## Problem description
Only the lines below from the one containing "This screenshot has width=711, height=399." through the one containing "Open the Support tab" belong in the answer, set down exactly, with the pictures left out.

## Material for the task

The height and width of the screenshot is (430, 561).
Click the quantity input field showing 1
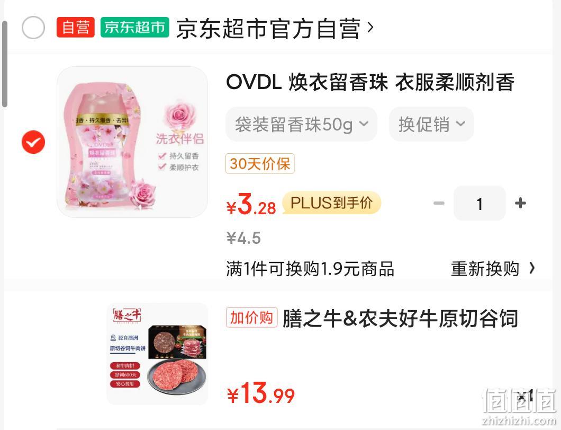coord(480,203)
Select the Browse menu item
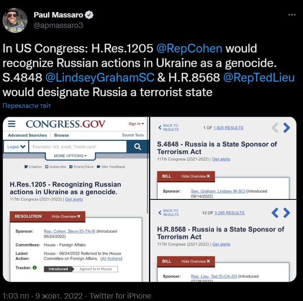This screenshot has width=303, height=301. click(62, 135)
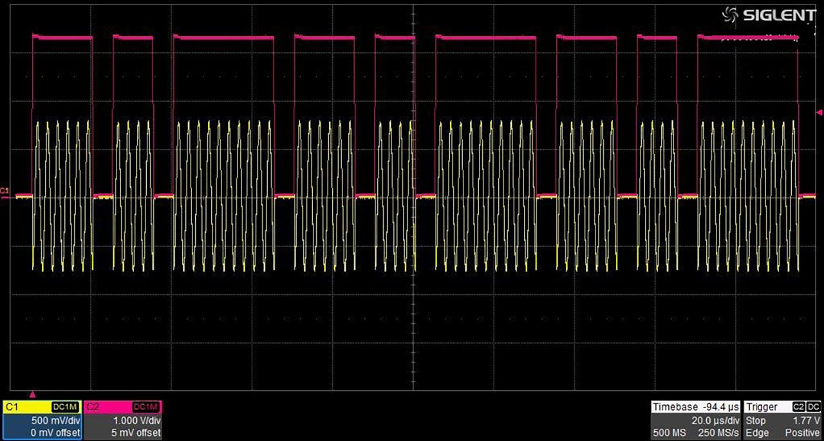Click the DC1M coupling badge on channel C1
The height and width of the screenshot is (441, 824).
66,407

* * *

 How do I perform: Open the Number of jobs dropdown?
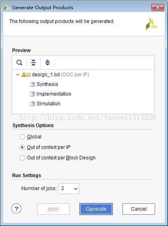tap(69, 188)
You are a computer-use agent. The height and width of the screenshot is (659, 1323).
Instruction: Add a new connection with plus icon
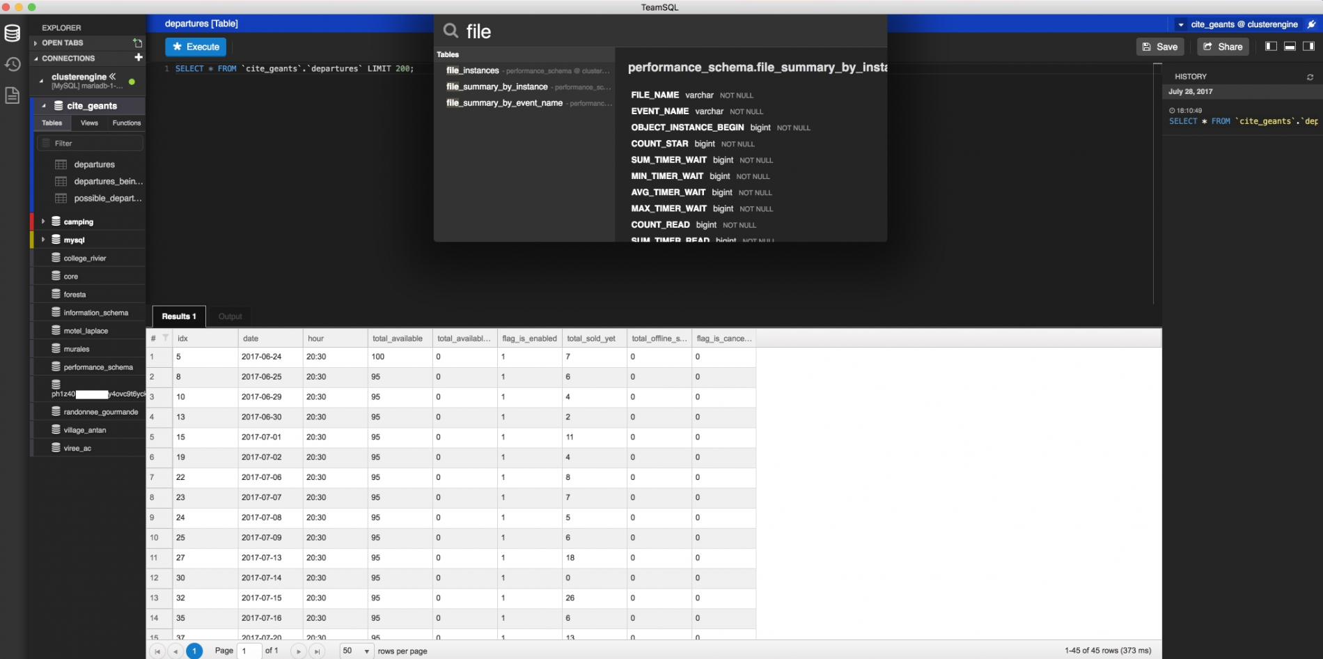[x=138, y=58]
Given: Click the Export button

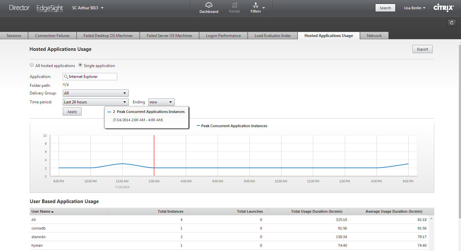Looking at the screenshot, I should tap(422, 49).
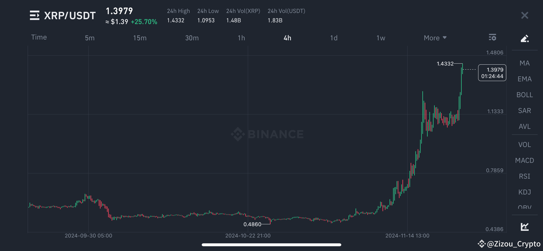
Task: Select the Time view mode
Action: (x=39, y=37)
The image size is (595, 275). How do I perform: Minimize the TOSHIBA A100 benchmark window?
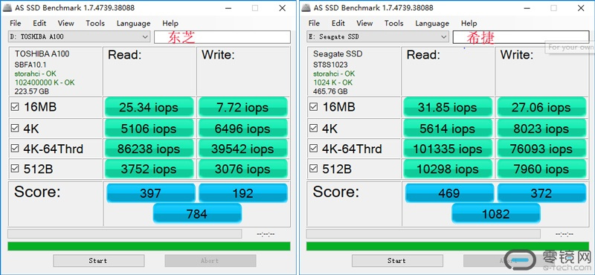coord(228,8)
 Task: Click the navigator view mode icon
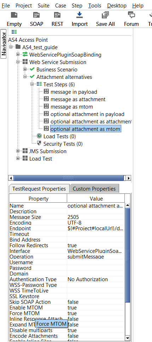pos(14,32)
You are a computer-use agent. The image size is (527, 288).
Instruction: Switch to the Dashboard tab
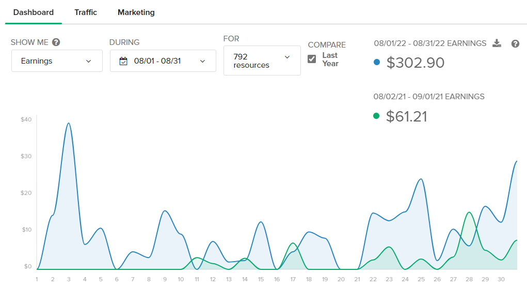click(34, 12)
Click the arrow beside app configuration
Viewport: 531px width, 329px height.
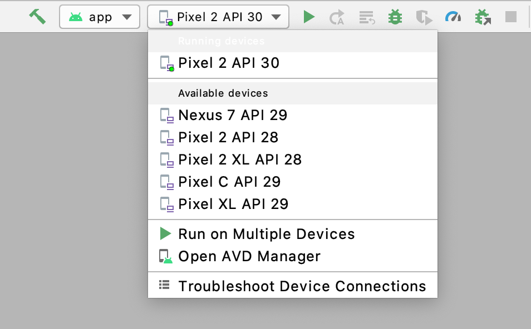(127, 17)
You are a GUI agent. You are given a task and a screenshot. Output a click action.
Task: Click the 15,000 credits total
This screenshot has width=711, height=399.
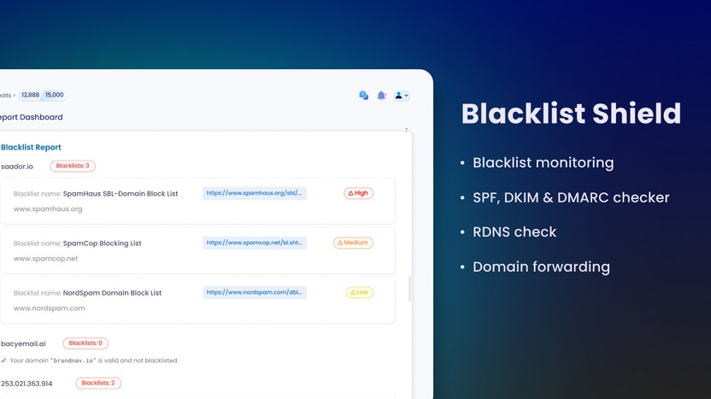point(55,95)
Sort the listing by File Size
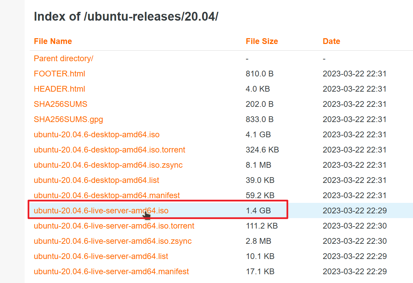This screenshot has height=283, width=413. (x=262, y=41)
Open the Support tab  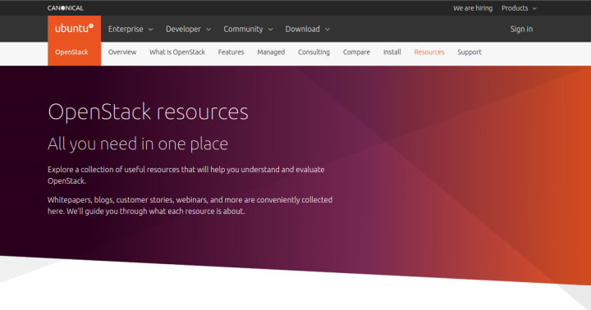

...

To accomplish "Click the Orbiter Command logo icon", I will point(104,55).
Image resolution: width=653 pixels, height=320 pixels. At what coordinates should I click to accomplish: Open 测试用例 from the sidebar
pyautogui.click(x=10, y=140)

## Result
This screenshot has width=711, height=399.
point(55,95)
Sort the listing by File Size
This screenshot has height=283, width=413. (x=262, y=41)
Open the Support tab  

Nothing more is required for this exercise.